◆ **Extracted text**:
╔══
A rare case of Curtobacterium flaccumfaciens infection in the eye: a case report
Tropical Medicine and Health volume 50, Article number: 64 (2022)
To report a rare case of microbial keratitis caused by Curtobacterium flaccumfaciens (C. flaccumfaciens) infection.
Methods and results
A 24-year-old male presented with pain and redness of the eye following ocular exposure to banana bell sap. He was diagnosed with infectious keratitis and underwent corneal scraping. Subsequent culture and molecular analysis identified the causative organism as C. flaccumfaciens. Keratitis clinically resolved following several weeks of topical therapy with ciprofloxacin 0.3%.
Curtobacterium flaccumfaciens is a rare and likely underdiagnosed cause of bacterial keratitis. This report provides further evidence of its pathogenic role in not only plants, but also the human cornea, especially in the tropics.
Bacterial keratitis is a commonly encountered ophthalmic pathology and a major cause of corneal blindness. Common bacterial pathogens include Staphylococcus spp., Streptococcus spp., and Pseudomonas spp., which have higher prevalence rates in tropical climates [1, 2].
A case of bacterial keratitis caused by Curtobacterium flaccumfaciens was reported in a Vanuatuan man after accidentally getting banana bell sap in his right eye. This case report explores how C. flaccumfaciens may be underdiagnosed due to laboratory conditions preventing optimal growth, making it difficult for microbiologists to isolate this pathogen from clinical samples. In this case, the organism was grown from corneal scrape samples for > 24 h after collection.
A previously healthy 24-year-old Vanuatuan man presented with redness and pain in his right eye one day after ocular exposure to white sap from a banana bell. This occurred while working in the Atherton Tablelands, Queensland. He denied any direct ocular contact with the branches, leaves, or soil and was not a contact lens wearer. He presented with irritation and photophobia in his right eye, associated with excessive lacrimation; he was otherwise systemically healthy. He had no previous ocular or general medical history. He had no known allergies, including latex allergy.
On examination, his visual acuity was 20/16 in both eyes. Slit lamp examination of his right eye revealed diffuse conjunctival injection and an inferior midperipheral corneal defect measuring 1.5 cm × 1.5 cm with underlying faint white anterior stromal infiltrate. He had mild anterior chamber activity (0.5 + cells). The dilated fundus examination was unremarkable.
Corneal scraping was performed, and samples were sent for microscopy, culture, and sensitivity testing. Under aerobic conditions at 35 °C in 5% CO2, growth of C. flaccumfaciens was observed on chocolate agar plates at 48 h. Along with biochemical typing, the isolate was subjected to mass spectrometry fingerprinting with matrix-assisted laser desorption ionization-time of flight mass spectrometry (MALDI-ToF MS). Gram staining showed Gram-positive bacilli, and the colonies were motile, nonhemolytic and smooth.
╚══
◆ **Assigned task 1**: In the case report, what was the patient exposed to before his eye symptoms began?
◆ **Assigned task 2**: Which common bacterial pathogens of keratitis does the case report name?
The data after this point has nothing to do with the case report.

◆ **Given material**:
╔══
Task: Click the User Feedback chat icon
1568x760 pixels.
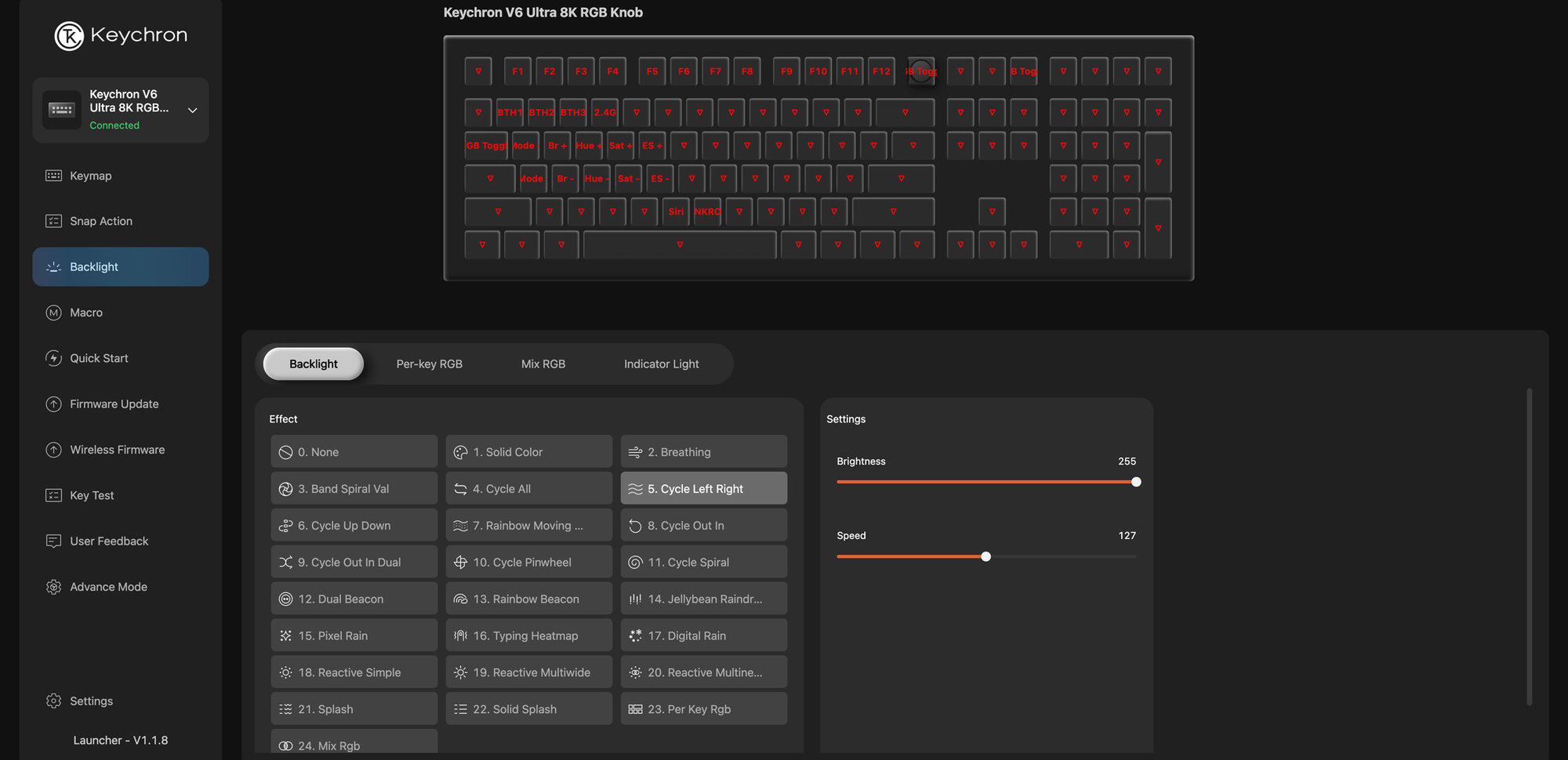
╚══
◆ **Result 1**: White sap from a banana bell got into his right eye.

◆ **Result 2**: Staphylococcus spp., Streptococcus spp., and Pseudomonas spp.